▶ [Problem to work on]: Quote the records starting with the line that contains "Describe the element" and continuing through the line that contains "menu is located at coordinates (302, 41).", including both of those lines. Leave the pictures out of your answer.

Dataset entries
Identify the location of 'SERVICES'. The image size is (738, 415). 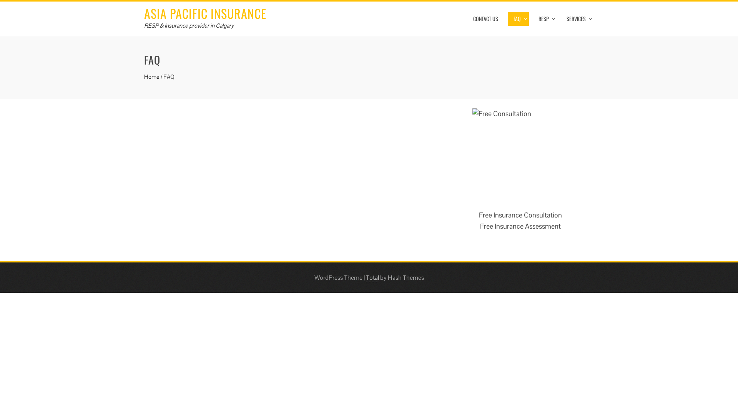
(577, 18).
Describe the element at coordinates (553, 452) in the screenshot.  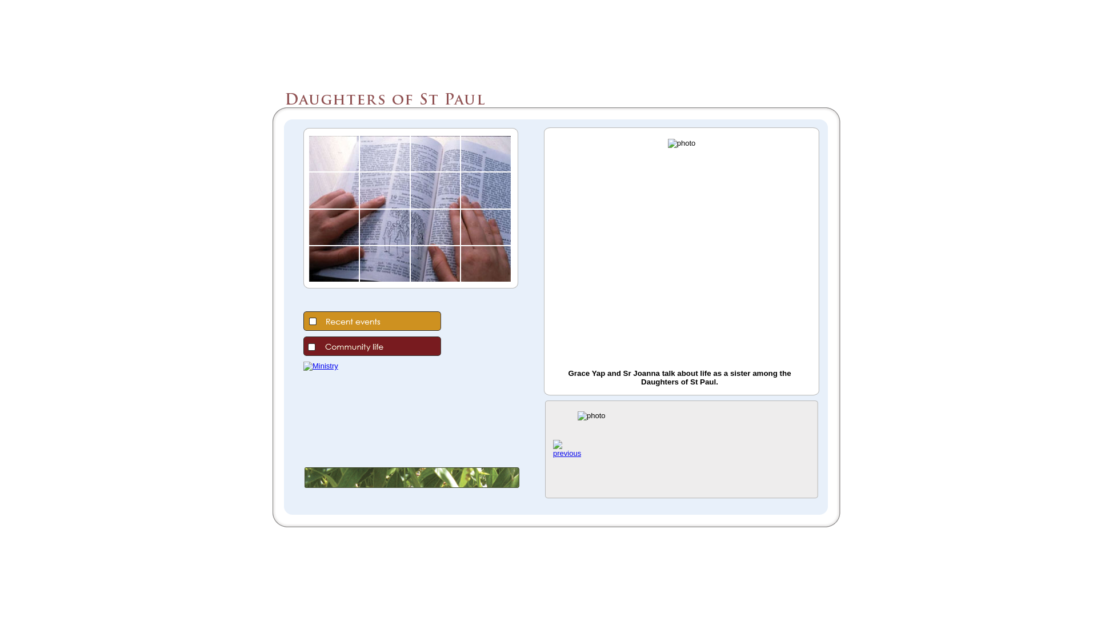
I see `'Previous Set'` at that location.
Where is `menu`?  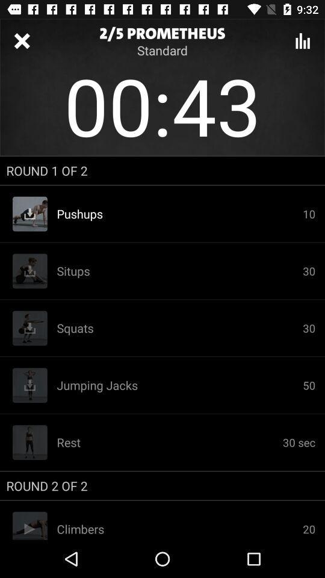
menu is located at coordinates (302, 41).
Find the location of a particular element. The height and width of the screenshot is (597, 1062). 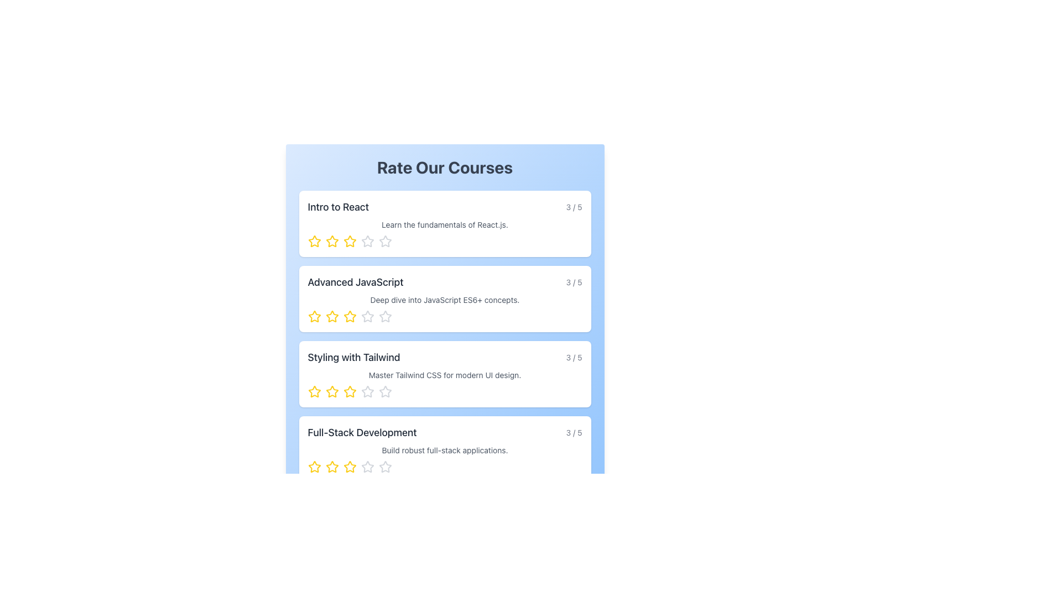

the fourth star icon in the rating row for the Advanced JavaScript course is located at coordinates (367, 317).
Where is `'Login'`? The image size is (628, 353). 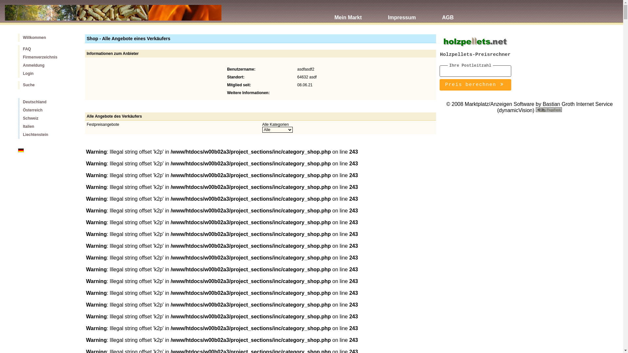 'Login' is located at coordinates (18, 74).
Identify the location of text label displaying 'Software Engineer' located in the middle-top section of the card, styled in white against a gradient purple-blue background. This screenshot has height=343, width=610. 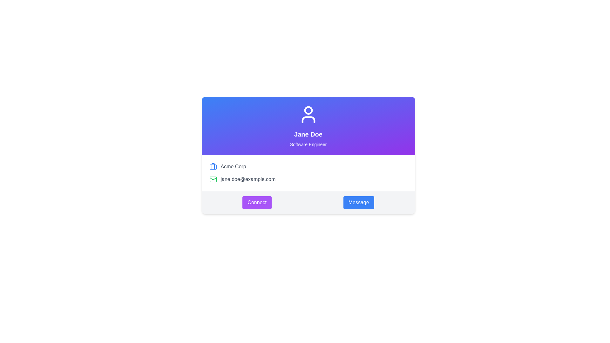
(308, 145).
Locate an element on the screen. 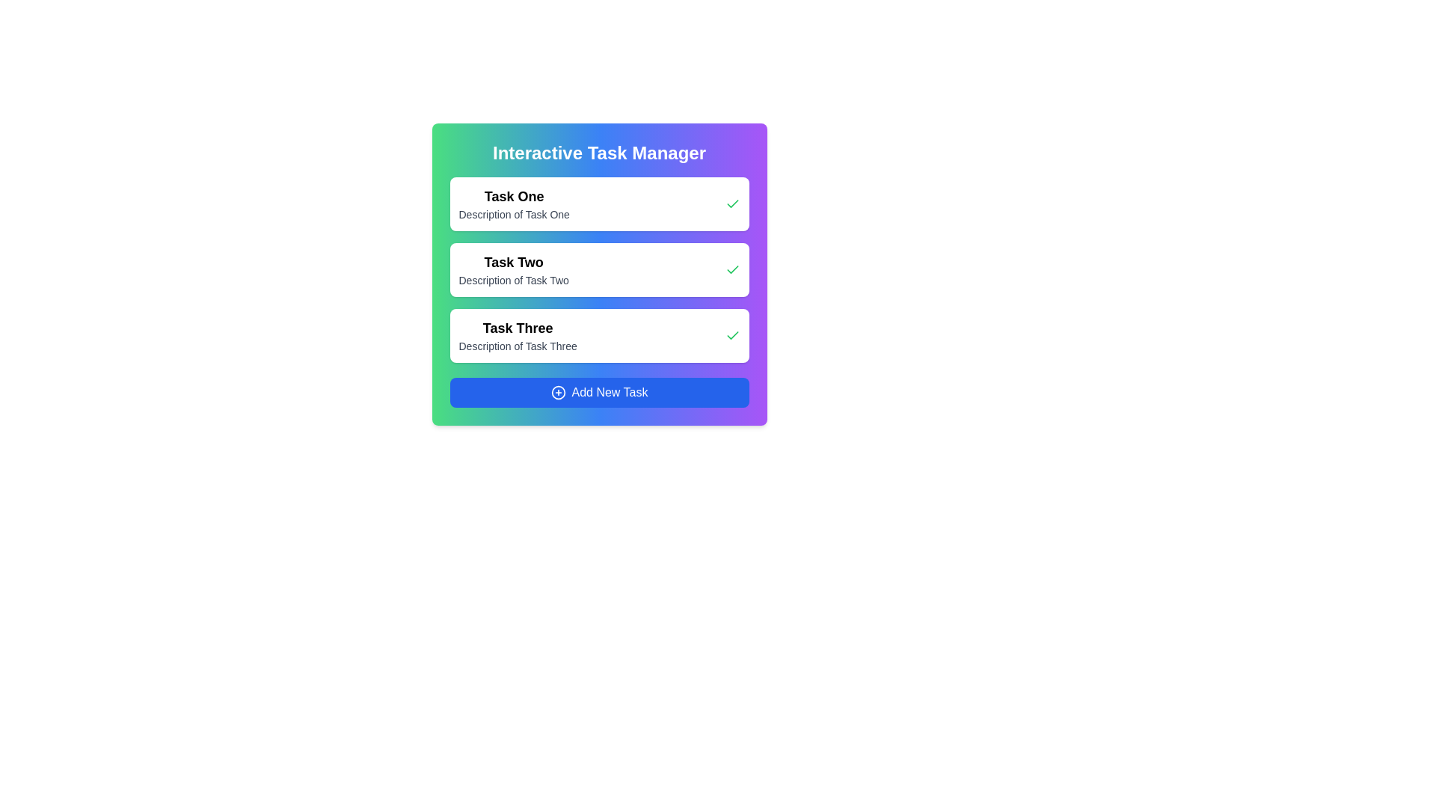  the text label displaying 'Description of Task One', which is located below the title 'Task One' in the interface is located at coordinates (514, 214).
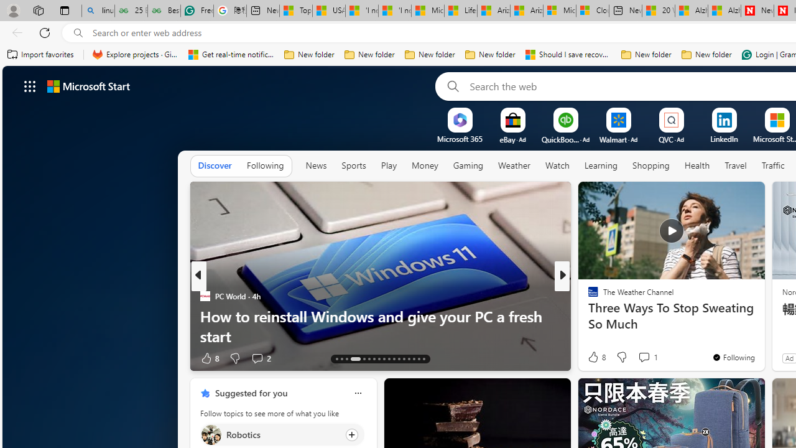 The height and width of the screenshot is (448, 796). What do you see at coordinates (424, 165) in the screenshot?
I see `'Money'` at bounding box center [424, 165].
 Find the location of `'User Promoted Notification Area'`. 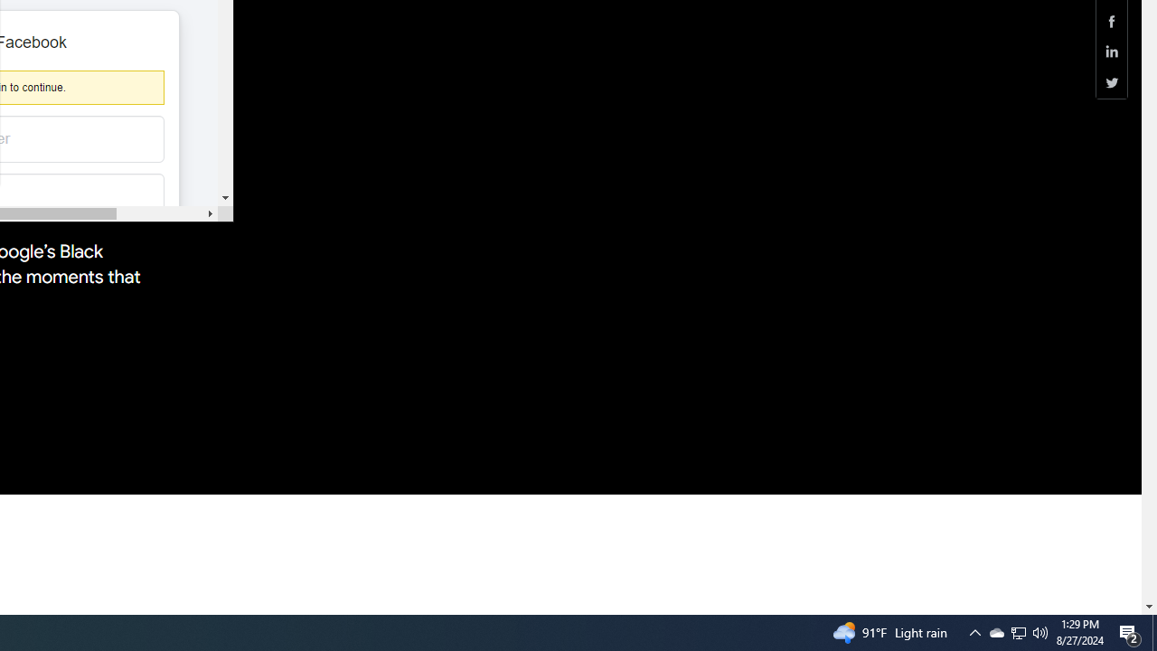

'User Promoted Notification Area' is located at coordinates (1019, 631).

▶ [Expected answer]:
Describe the element at coordinates (553, 452) in the screenshot.  
I see `'Previous Set'` at that location.
Where is `menu`?  
menu is located at coordinates (302, 41).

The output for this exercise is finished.